- _ASSIGNMENT_
Tally how many lines in the data hold the word "settings", and give the result with no other text.

- _DATA TO EXAMINE_

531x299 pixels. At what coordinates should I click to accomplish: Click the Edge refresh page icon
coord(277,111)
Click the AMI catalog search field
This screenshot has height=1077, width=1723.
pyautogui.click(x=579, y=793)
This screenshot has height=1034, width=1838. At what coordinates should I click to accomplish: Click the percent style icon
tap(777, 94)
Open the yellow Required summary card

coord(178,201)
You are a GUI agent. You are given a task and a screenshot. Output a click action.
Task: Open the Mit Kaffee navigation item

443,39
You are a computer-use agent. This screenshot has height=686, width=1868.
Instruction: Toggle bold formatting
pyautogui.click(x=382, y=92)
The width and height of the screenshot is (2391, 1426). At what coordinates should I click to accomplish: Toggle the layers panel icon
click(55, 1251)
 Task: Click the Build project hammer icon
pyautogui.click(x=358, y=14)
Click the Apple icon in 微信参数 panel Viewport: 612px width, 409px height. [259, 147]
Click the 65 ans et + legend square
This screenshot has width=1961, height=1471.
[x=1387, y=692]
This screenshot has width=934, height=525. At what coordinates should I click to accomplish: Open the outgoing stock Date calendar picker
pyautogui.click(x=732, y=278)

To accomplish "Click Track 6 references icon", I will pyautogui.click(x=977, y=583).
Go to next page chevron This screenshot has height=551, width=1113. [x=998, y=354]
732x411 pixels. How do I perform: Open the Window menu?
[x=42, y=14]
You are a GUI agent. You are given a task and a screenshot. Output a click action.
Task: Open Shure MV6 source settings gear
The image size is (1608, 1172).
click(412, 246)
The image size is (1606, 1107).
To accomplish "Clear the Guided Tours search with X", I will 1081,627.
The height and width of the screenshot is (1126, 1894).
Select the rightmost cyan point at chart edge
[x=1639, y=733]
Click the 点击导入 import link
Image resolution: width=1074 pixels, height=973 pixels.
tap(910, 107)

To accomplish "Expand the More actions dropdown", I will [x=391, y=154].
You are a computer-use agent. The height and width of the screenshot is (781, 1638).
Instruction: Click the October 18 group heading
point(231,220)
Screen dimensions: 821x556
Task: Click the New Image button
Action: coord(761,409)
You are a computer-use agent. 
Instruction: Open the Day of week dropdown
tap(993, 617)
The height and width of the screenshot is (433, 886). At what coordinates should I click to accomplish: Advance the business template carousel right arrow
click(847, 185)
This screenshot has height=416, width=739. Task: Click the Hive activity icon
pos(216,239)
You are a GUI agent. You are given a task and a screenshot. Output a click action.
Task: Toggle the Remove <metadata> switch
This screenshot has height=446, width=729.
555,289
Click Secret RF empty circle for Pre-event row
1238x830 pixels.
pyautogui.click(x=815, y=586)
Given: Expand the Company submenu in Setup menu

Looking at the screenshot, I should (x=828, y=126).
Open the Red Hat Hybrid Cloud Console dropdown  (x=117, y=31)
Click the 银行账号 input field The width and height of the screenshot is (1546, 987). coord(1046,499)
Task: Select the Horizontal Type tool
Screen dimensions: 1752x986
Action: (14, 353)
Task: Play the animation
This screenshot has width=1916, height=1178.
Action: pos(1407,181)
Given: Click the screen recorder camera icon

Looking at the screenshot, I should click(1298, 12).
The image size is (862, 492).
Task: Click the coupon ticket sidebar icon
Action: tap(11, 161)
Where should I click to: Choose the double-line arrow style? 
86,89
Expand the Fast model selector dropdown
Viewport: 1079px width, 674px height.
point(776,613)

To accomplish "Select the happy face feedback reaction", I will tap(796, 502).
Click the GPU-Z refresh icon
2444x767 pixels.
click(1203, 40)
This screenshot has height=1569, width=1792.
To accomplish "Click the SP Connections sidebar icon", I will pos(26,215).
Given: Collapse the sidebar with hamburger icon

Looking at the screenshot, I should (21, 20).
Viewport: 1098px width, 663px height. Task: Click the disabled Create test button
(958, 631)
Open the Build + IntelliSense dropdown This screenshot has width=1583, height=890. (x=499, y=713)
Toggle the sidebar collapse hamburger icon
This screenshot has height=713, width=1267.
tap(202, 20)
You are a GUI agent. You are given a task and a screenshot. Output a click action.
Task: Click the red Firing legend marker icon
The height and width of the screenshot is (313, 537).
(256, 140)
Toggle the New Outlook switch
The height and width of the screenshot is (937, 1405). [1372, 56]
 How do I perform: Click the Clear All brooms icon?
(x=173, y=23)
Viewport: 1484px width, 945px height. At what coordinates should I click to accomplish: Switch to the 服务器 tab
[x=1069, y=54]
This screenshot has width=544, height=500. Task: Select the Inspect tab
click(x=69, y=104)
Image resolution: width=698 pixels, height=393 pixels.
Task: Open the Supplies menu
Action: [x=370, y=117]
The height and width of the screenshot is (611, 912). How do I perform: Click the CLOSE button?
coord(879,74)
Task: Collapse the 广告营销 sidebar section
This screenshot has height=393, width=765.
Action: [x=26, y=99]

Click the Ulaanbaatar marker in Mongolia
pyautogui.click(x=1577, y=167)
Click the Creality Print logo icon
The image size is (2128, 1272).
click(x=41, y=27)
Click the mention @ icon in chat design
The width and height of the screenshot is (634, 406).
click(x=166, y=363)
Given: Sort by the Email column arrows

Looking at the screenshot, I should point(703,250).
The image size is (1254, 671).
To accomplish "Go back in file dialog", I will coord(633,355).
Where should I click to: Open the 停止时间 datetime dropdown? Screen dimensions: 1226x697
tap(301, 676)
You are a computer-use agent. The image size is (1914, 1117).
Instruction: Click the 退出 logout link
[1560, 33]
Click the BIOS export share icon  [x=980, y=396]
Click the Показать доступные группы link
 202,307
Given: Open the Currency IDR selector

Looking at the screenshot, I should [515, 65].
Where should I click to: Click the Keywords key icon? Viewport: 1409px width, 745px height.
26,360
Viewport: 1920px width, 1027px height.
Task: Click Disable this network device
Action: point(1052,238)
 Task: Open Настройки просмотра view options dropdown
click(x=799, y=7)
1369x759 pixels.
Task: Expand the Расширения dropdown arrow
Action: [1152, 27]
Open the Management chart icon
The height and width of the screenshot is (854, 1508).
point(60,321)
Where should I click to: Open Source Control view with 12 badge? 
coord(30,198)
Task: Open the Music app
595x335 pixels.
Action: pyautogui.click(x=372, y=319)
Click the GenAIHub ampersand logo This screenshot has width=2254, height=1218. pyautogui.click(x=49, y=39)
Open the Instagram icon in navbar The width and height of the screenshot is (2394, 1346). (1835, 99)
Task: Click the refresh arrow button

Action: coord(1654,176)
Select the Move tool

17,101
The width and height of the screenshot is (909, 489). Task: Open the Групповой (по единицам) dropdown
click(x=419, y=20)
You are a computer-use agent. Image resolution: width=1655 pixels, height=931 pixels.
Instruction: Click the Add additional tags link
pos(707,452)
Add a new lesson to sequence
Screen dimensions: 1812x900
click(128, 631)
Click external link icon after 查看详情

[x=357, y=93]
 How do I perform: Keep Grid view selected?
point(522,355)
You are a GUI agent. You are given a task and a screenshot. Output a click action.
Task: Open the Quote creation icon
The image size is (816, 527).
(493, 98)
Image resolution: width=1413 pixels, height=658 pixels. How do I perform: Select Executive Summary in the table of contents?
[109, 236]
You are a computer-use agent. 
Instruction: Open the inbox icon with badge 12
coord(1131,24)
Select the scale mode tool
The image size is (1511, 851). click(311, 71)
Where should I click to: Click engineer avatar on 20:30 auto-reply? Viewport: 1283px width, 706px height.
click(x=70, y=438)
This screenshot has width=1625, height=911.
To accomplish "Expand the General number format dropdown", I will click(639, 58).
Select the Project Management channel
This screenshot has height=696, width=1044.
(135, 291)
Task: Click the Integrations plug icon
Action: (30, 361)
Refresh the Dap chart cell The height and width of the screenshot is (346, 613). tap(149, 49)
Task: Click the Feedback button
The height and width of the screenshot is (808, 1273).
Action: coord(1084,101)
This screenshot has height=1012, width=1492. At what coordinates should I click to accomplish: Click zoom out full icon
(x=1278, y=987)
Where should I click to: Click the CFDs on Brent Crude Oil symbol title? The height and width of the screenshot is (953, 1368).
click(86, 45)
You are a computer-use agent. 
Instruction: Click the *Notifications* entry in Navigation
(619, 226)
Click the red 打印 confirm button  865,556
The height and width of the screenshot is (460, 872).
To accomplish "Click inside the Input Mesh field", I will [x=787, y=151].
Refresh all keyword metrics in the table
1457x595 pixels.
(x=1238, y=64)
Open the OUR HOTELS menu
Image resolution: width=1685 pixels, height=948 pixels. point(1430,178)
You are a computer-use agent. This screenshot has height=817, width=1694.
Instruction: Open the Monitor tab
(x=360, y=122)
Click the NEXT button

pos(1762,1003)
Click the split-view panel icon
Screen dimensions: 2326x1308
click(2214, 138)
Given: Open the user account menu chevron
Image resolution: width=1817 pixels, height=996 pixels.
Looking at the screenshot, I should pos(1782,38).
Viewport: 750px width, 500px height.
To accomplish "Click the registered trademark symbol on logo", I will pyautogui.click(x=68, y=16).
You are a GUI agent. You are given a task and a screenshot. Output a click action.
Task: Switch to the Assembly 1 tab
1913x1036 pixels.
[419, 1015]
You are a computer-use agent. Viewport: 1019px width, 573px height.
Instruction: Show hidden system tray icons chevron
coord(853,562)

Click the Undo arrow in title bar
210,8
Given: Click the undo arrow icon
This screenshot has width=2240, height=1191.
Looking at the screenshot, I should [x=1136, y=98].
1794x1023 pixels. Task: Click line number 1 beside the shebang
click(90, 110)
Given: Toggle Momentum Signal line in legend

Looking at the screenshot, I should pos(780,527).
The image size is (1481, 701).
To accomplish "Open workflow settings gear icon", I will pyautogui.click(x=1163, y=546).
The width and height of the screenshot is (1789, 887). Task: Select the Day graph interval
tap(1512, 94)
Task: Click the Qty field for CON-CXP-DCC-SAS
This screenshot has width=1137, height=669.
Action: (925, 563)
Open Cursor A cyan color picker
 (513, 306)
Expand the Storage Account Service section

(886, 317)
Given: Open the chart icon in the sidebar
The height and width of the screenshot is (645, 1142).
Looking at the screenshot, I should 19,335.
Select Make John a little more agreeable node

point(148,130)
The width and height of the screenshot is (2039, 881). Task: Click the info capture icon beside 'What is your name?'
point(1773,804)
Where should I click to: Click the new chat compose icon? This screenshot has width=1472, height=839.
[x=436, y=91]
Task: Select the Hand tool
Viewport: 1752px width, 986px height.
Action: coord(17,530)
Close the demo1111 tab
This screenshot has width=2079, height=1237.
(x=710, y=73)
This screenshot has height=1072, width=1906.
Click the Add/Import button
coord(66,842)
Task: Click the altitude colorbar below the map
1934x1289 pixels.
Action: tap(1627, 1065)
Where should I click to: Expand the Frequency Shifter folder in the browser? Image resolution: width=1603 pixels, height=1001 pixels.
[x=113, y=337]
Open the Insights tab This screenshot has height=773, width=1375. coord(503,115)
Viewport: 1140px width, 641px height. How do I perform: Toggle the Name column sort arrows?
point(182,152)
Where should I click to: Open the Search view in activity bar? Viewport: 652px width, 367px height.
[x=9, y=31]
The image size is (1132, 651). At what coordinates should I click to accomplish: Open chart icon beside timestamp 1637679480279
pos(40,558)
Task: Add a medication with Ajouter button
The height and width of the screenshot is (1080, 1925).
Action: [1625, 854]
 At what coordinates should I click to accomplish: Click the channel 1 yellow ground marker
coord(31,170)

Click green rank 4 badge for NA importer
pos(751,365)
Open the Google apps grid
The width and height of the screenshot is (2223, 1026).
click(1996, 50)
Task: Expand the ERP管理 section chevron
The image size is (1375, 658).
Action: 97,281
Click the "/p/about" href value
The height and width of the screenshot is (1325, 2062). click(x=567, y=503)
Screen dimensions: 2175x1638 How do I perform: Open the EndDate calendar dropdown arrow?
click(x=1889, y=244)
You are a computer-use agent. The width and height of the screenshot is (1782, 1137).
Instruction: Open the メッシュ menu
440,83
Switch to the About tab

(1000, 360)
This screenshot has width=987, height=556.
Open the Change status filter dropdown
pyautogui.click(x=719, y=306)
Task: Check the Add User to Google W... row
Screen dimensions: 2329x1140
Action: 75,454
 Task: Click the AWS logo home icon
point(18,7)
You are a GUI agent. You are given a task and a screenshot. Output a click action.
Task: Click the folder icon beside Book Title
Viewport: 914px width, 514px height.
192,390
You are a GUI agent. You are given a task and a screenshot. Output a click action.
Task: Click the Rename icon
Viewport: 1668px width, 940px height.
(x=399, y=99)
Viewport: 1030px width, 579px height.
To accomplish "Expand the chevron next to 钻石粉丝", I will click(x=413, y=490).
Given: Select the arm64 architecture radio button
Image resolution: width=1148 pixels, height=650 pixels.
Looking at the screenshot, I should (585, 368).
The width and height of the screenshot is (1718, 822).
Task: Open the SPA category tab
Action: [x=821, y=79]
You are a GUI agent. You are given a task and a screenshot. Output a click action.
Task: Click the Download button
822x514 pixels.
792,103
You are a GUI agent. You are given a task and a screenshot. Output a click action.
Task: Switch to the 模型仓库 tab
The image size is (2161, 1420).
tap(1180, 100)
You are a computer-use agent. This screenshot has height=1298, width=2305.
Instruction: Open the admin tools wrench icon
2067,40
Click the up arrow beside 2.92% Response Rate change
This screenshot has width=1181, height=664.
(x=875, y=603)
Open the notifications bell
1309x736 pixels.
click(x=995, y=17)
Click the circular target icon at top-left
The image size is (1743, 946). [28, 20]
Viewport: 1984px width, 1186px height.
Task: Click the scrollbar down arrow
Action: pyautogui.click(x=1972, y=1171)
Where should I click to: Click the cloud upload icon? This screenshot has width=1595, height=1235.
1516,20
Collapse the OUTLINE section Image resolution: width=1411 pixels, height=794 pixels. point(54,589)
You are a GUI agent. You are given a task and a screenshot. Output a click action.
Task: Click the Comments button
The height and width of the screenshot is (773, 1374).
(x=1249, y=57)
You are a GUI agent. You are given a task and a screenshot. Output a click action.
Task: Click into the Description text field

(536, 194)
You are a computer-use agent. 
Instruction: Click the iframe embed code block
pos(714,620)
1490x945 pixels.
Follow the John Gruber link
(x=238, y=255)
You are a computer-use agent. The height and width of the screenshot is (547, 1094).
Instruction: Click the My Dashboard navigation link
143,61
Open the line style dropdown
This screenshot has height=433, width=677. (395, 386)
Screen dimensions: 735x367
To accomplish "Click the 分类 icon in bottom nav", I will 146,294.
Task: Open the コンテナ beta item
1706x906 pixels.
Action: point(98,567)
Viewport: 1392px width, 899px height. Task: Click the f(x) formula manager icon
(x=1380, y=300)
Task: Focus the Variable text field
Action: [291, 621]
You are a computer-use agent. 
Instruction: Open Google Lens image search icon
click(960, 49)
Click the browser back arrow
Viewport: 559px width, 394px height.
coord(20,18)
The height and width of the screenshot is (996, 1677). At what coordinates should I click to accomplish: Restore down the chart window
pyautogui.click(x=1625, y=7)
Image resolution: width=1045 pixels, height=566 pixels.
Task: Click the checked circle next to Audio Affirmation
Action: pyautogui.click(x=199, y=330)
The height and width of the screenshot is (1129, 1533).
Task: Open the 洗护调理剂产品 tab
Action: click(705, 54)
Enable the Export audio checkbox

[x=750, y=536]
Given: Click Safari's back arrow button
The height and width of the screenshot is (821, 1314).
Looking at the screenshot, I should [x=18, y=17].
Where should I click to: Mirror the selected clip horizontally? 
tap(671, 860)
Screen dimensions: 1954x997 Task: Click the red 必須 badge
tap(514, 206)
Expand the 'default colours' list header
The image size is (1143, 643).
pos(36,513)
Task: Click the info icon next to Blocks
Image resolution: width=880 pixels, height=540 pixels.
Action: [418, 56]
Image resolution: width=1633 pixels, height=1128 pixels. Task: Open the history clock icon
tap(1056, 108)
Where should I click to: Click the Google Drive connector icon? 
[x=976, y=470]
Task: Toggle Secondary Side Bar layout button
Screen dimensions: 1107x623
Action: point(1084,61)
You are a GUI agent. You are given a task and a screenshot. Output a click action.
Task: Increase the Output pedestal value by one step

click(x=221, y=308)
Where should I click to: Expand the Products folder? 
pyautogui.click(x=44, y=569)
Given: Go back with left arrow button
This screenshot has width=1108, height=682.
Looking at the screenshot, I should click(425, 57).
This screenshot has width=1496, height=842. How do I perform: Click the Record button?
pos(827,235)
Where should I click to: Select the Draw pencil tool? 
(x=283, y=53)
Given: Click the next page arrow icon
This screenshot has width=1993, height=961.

- _RESULT FOR THIS TASK_
2